This script starts by getting the `Class.Workspace` and `Class.Players` services so it can reference their children and functionality. For each player character that loads or respawns back into the experience, the script waits for:

- The character's `Class.Humanoid` and `Class.Animator` objects.
- The volume object in the workspace named **HintVolume**.

The script's `getRemainingGumdrops()` function returns a list of gumdrop `Class.Part` objects within the **Gumdrops** folder and filters out any part that the player has collected. The remaining gumdrops are sorted in a specific order according to each gumdrop's `HintOrder` attribute.

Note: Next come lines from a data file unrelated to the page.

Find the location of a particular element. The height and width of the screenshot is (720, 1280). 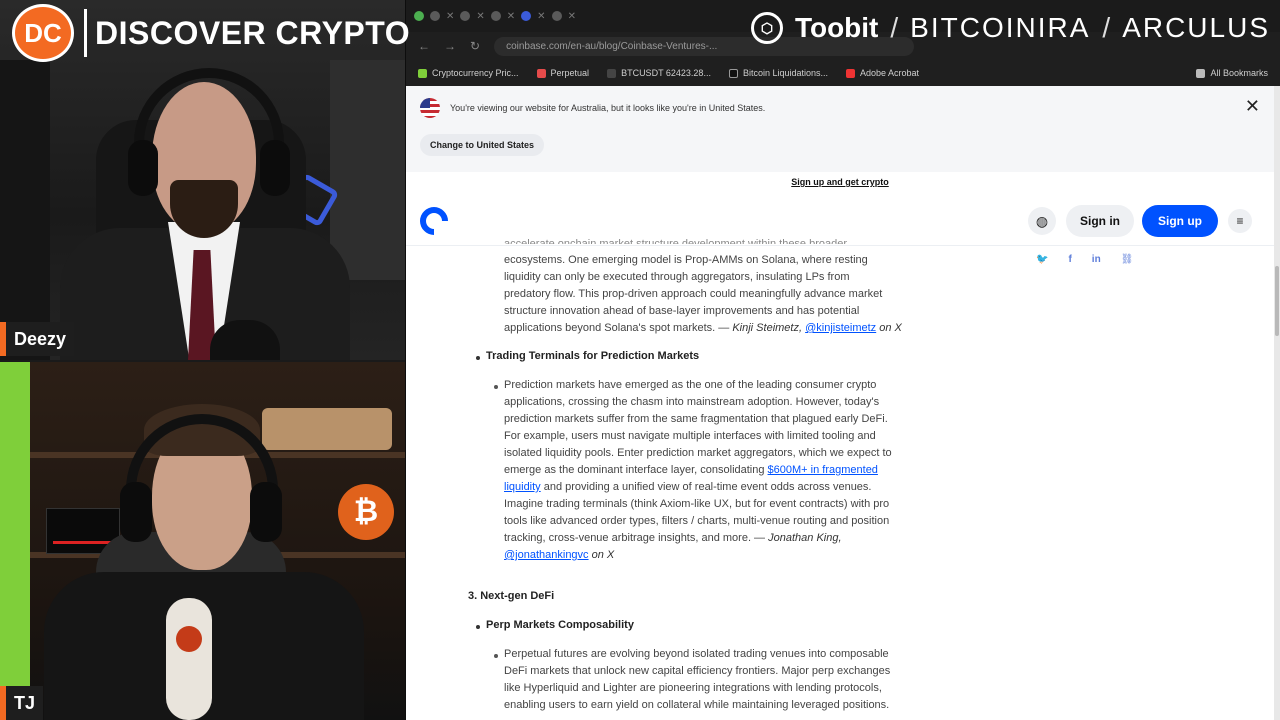

twitter-icon: 🐦 is located at coordinates (1042, 260).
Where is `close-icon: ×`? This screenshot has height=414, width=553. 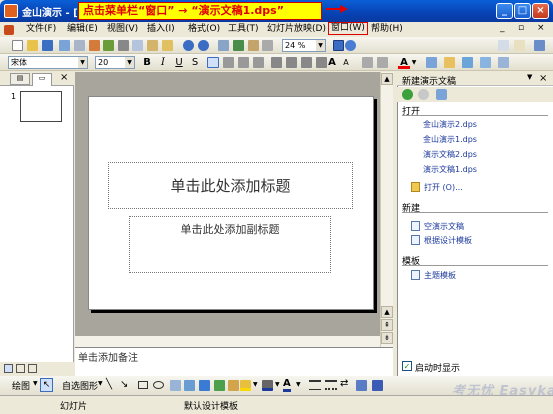 close-icon: × is located at coordinates (543, 78).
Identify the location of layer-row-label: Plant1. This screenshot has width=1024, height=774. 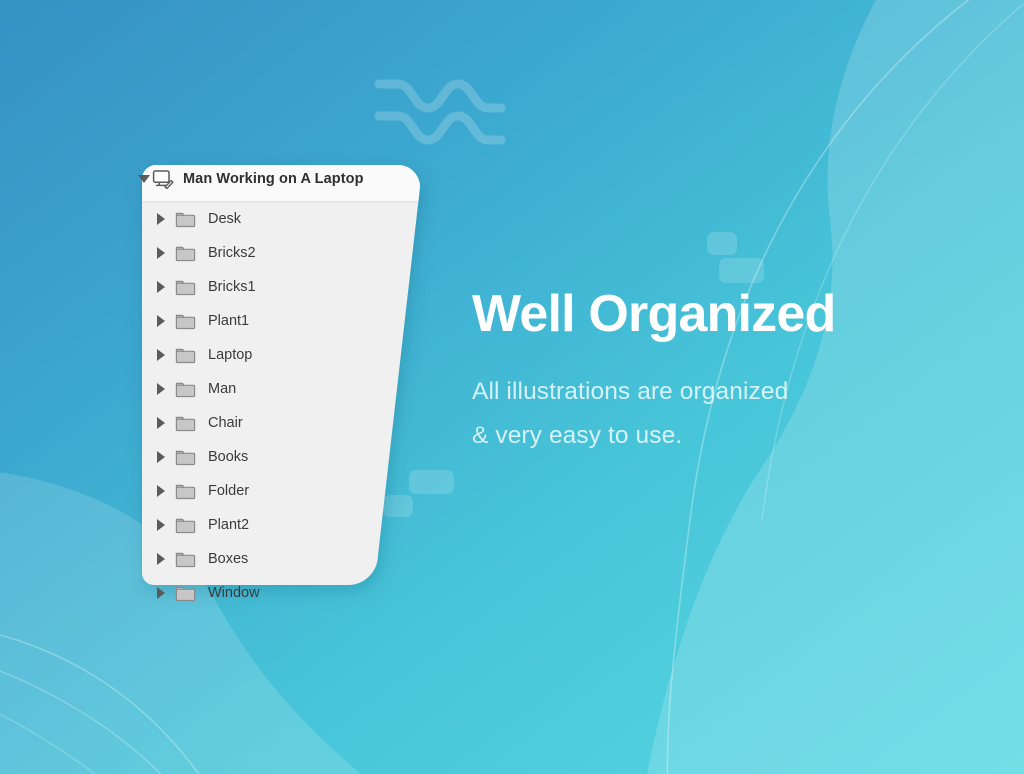
(229, 321).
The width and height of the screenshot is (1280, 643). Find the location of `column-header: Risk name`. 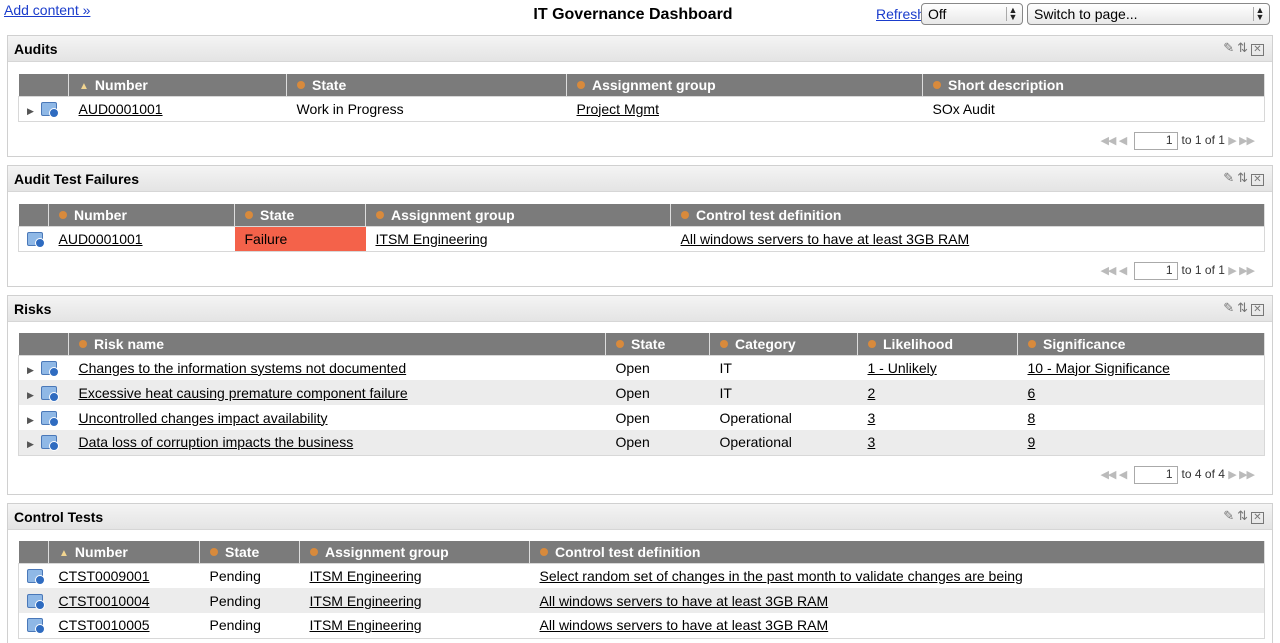

column-header: Risk name is located at coordinates (337, 344).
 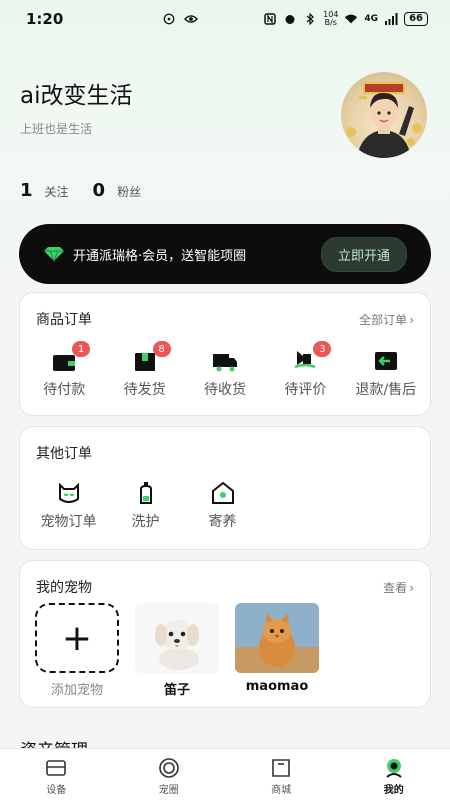 I want to click on tab-circle: 宠圈, so click(x=170, y=774).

The script's `getReindeerHint(remainingGumdrops)` function takes that list `from getRemainingGumdrops()` and returns a string message that describes where the player can find any remaining gumdrops, including both the color and location description of the next gumdrop the player needs to collect. However, if the player has collected all gumdrops in the environment, the string message describes where to go next after they have collected all gumdrops in the environment.

When anything collides with the volume, the `Touched` event handler function gets the first ancestor that's a `Class.Model`, which should be the character if the `Class.BasePart` that collided with the volume is a descendant of a character model. If it is, the function then:

- Sets debounce to `true`.
- Gets the list of remaining gumdrops and the string message describing the next gumdrop the player needs to find.
- Converts the string into audio using the `Class.AudioTextToSpeech` object, plays the audio, and waits for the audio to end.
- Sets debounce back to `false`.

Setting debounce from `false` to `true` to `false` again after the context-aware TTS audio finishes playing is a debounce pattern that prevents the audio from repeatedly triggering as players continuously collide with the volume. For more information on this debounce pattern, see [Debounce - Detect collisions](/docs/en-us/scripting/debounce.md#detect-collisions).

1. Playtest the experiences to hear contextual hints when your player character touches the volume around the reindeer. The TTS audio changes according to the number and color of gumdrops the player character has already found in the environment.